Xu Jia, Guia António, Rothwarf David, Huang Mingxian, Sithiphong Khachone, Ouang Joe, Tao Guoliang, Wang Xiaobo, Wu Lei
AVIVA Biosciences Corp, San Diego, CA 92121, USA.
Assay Drug Dev Technol. 2003 Oct;1(5):675-84. doi: 10.1089/154065803770381039.
Although conventional patch-clamp methods provide high information content, they are labor-intensive and suffer from low throughput and high overall cost. Several approaches for achieving high throughput electrophysiology are under development, among which microchip-based patch-clamp systems uniquely achieve a higher degree of miniaturization, faster perfusion and mixing, and lower reagent cost without losing information content. The goal of this study was to establish a benchmark for our biochip technology with 52 chips tested sequentially. We demonstrate that our microfabrication and processing technology is sufficiently mature to produce a consistent hole size. We further demonstrate high-quality planar whole-cell patch clamping with >75% overall success rate at achieving gigaohm seals, followed by stable whole-cell access lasting at least 15 min with access resistance (Ra) below 15 MOmega and membrane resistance (Rm) above 200 MOmega. These biochips are ideally suited for high throughput compound screening for ion channel targets.

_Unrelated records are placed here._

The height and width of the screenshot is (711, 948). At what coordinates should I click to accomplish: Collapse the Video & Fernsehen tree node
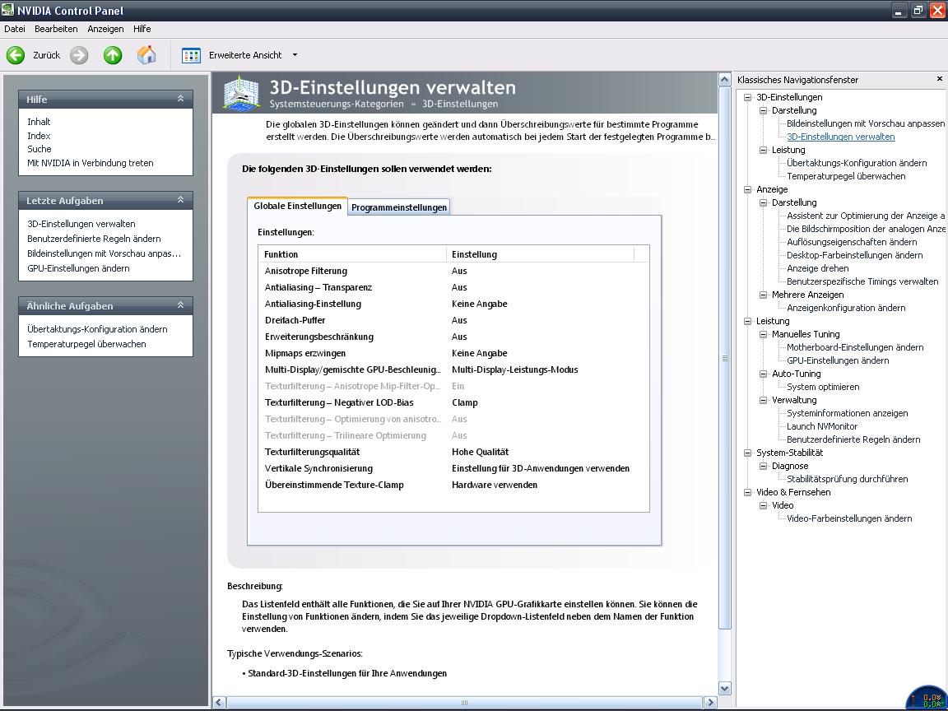pyautogui.click(x=748, y=492)
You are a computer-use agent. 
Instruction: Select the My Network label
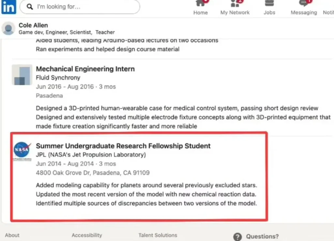tap(235, 12)
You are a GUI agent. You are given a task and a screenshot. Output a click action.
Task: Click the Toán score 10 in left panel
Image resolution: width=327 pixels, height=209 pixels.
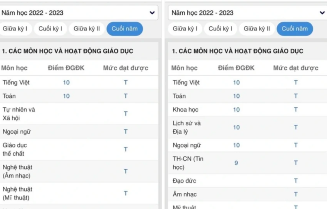66,96
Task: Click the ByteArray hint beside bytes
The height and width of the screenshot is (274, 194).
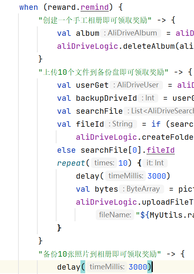Action: click(x=141, y=189)
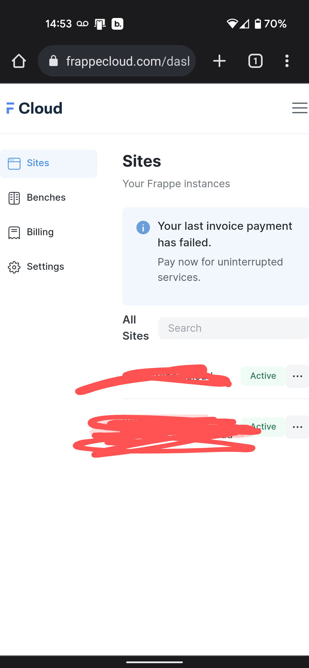This screenshot has height=668, width=309.
Task: Click the first site's Active status badge
Action: [262, 376]
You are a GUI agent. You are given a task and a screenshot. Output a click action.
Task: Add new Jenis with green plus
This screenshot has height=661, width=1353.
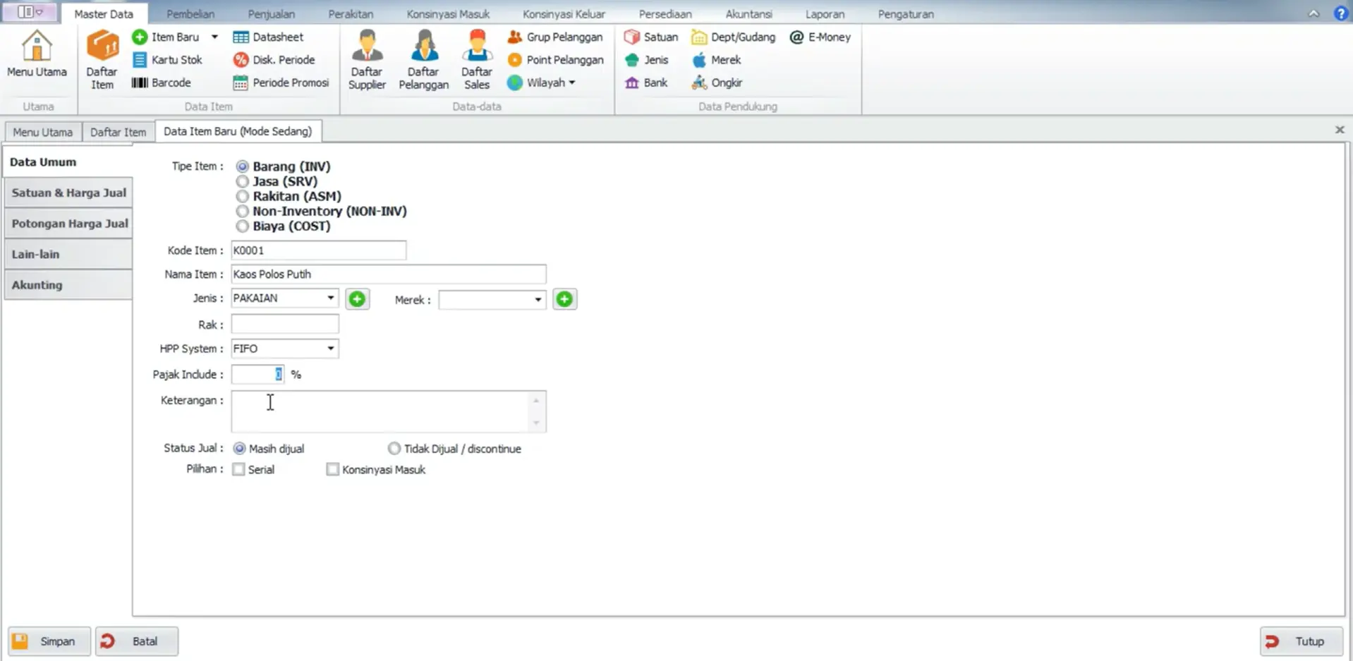tap(357, 299)
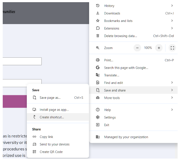Expand the Find and edit submenu arrow
This screenshot has width=182, height=161.
[172, 83]
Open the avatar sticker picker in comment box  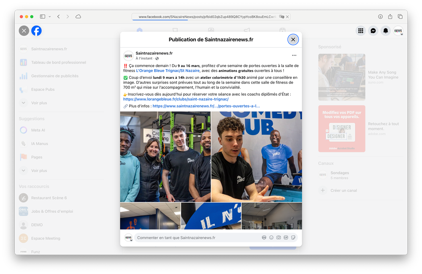(x=264, y=238)
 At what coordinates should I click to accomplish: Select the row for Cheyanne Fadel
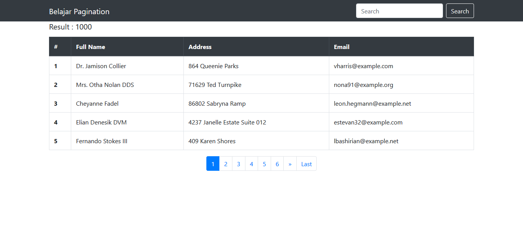[97, 103]
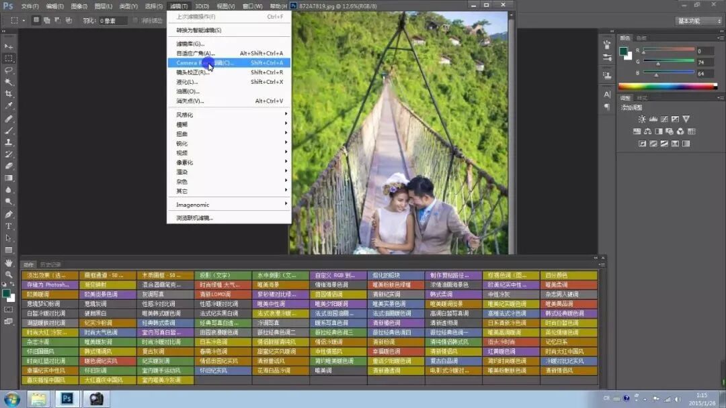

尽管传统的膜片钳方法能提供丰富的信息,但它们劳动强度大,通量低且总成本高。目前正在开发几种实现高通量电生理学的方法,其中基于微芯片的膜片钳系统在不失信息含量的情况下,独特地实现了更高程度的小型化、更快的灌注和混合以及更低的试剂成本。本研究的目标是通过对52个芯片进行顺序测试,为我们的生物芯片技术建立一个基准。我们证明,我们的微加工和处理技术已经足够成熟,能够产生一致的孔尺寸。我们进一步展示了高质量的平面全细胞膜片钳记录,实现千兆欧封接的总体成功率超过75%,随后是稳定的全细胞通路,持续至少15分钟,通路电阻(Ra)低于15兆欧,膜电阻(Rm)高于200兆欧。这些生物芯片非常适合用于离子通道靶点的高通量化合物筛选。